Your objective:
Whenever a line contains the string "with", copy it out of the entries.

Working data:
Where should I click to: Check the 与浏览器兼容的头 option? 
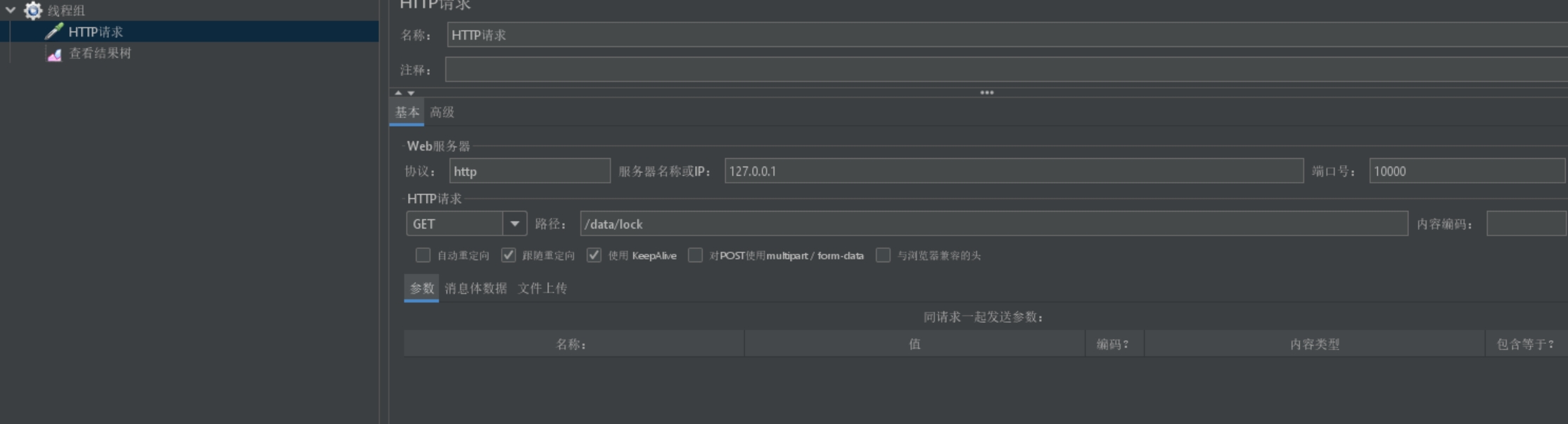tap(883, 255)
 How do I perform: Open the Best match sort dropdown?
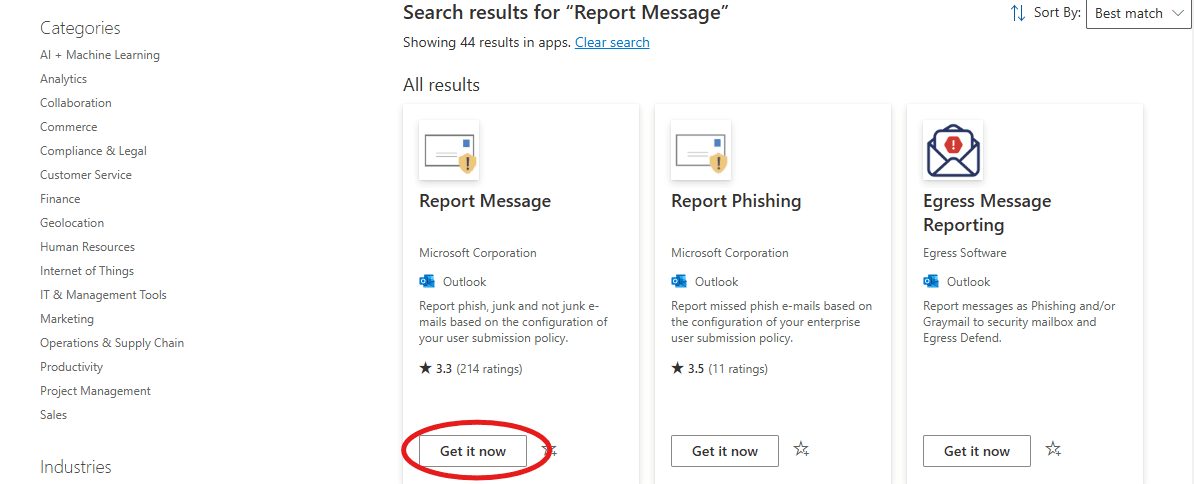click(1139, 14)
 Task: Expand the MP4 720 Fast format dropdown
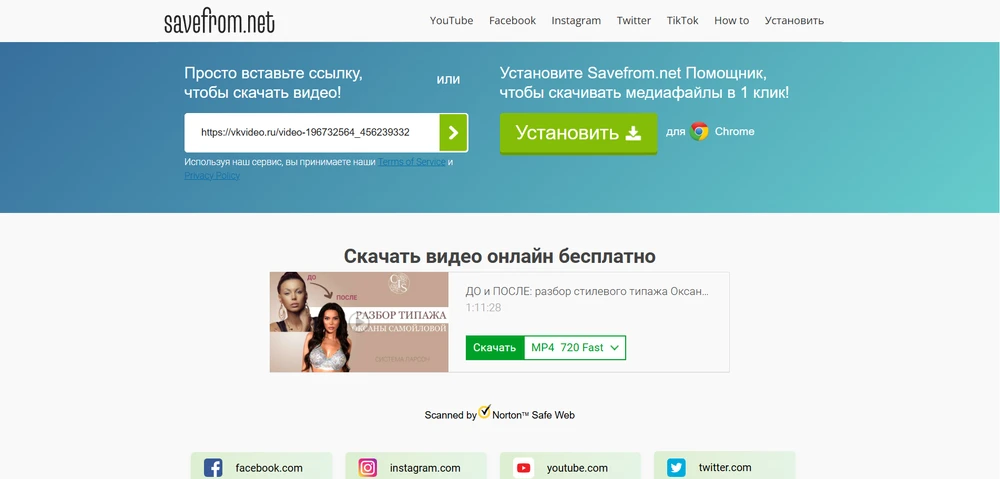click(576, 347)
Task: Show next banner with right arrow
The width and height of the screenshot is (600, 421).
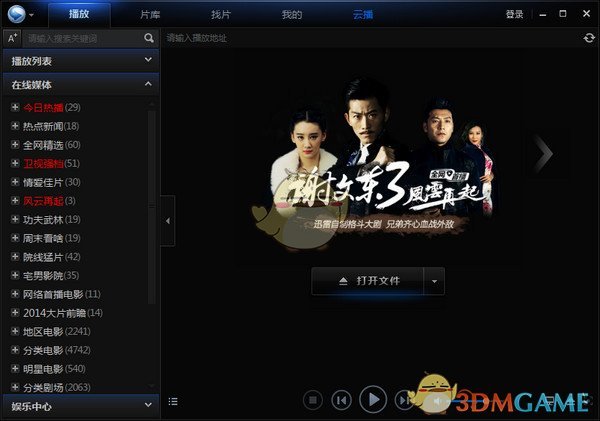Action: point(543,153)
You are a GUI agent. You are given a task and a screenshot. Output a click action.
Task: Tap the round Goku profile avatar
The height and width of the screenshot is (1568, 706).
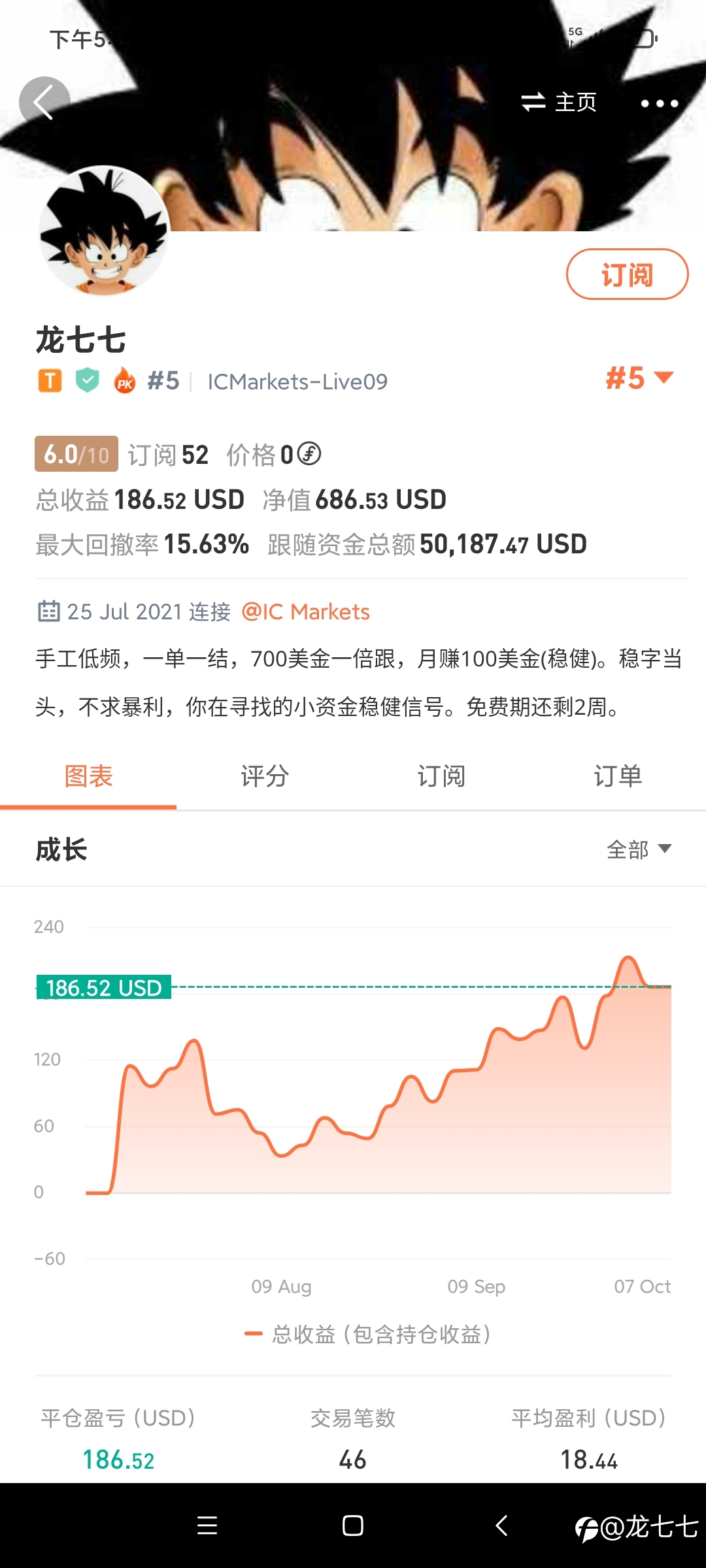coord(104,231)
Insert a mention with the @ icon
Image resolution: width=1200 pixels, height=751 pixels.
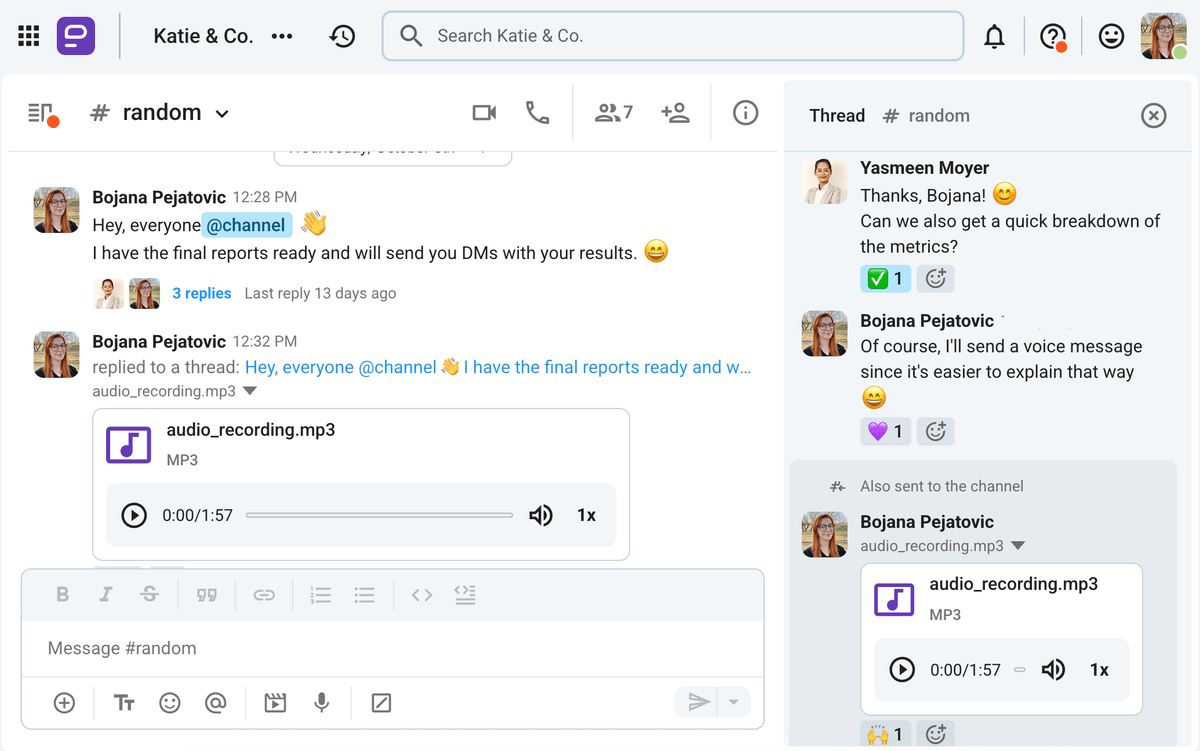(x=215, y=703)
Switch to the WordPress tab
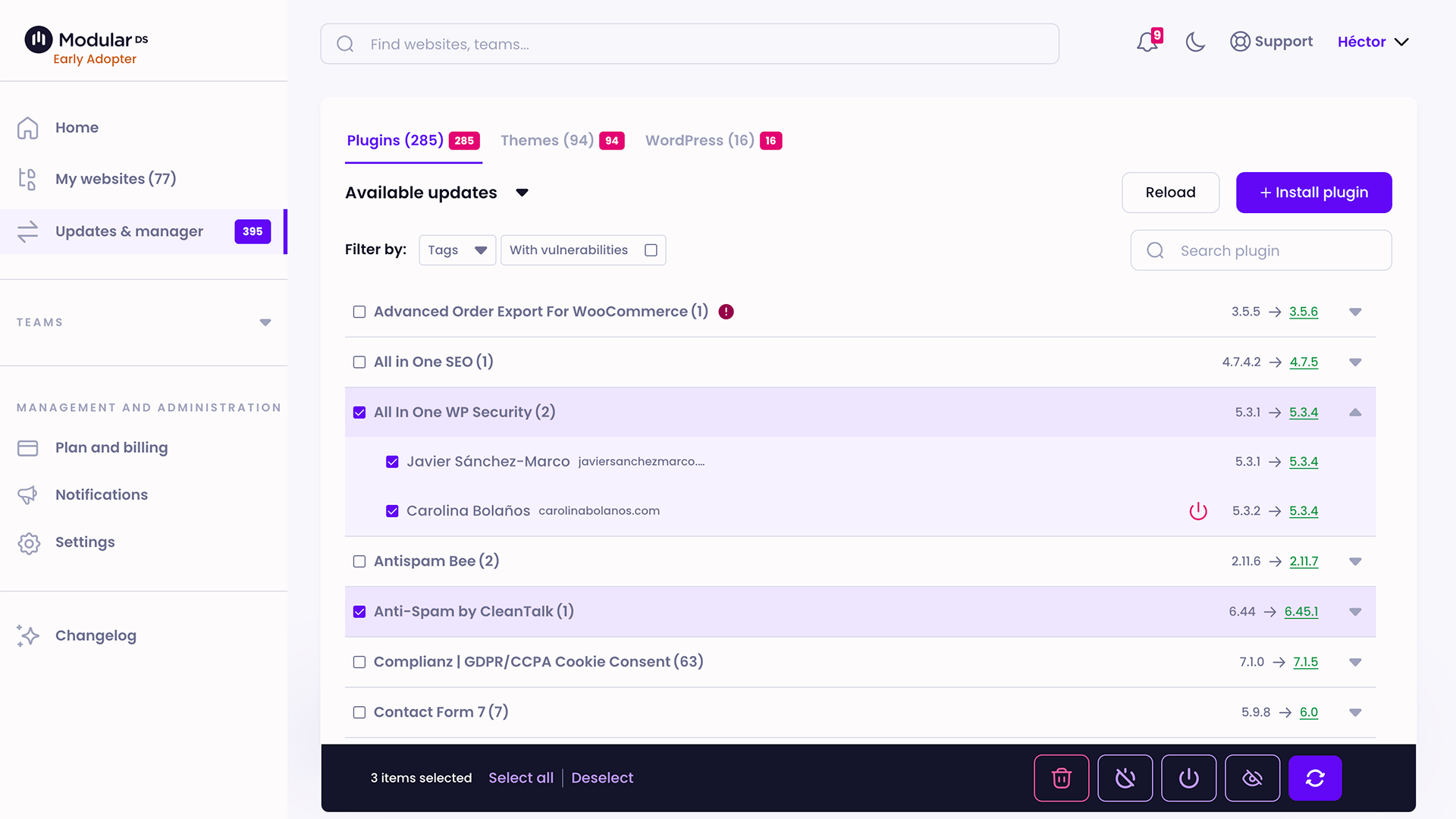Image resolution: width=1456 pixels, height=819 pixels. point(700,140)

Written solution:
Task: Show next banner with right arrow
Insert a mention with the @ icon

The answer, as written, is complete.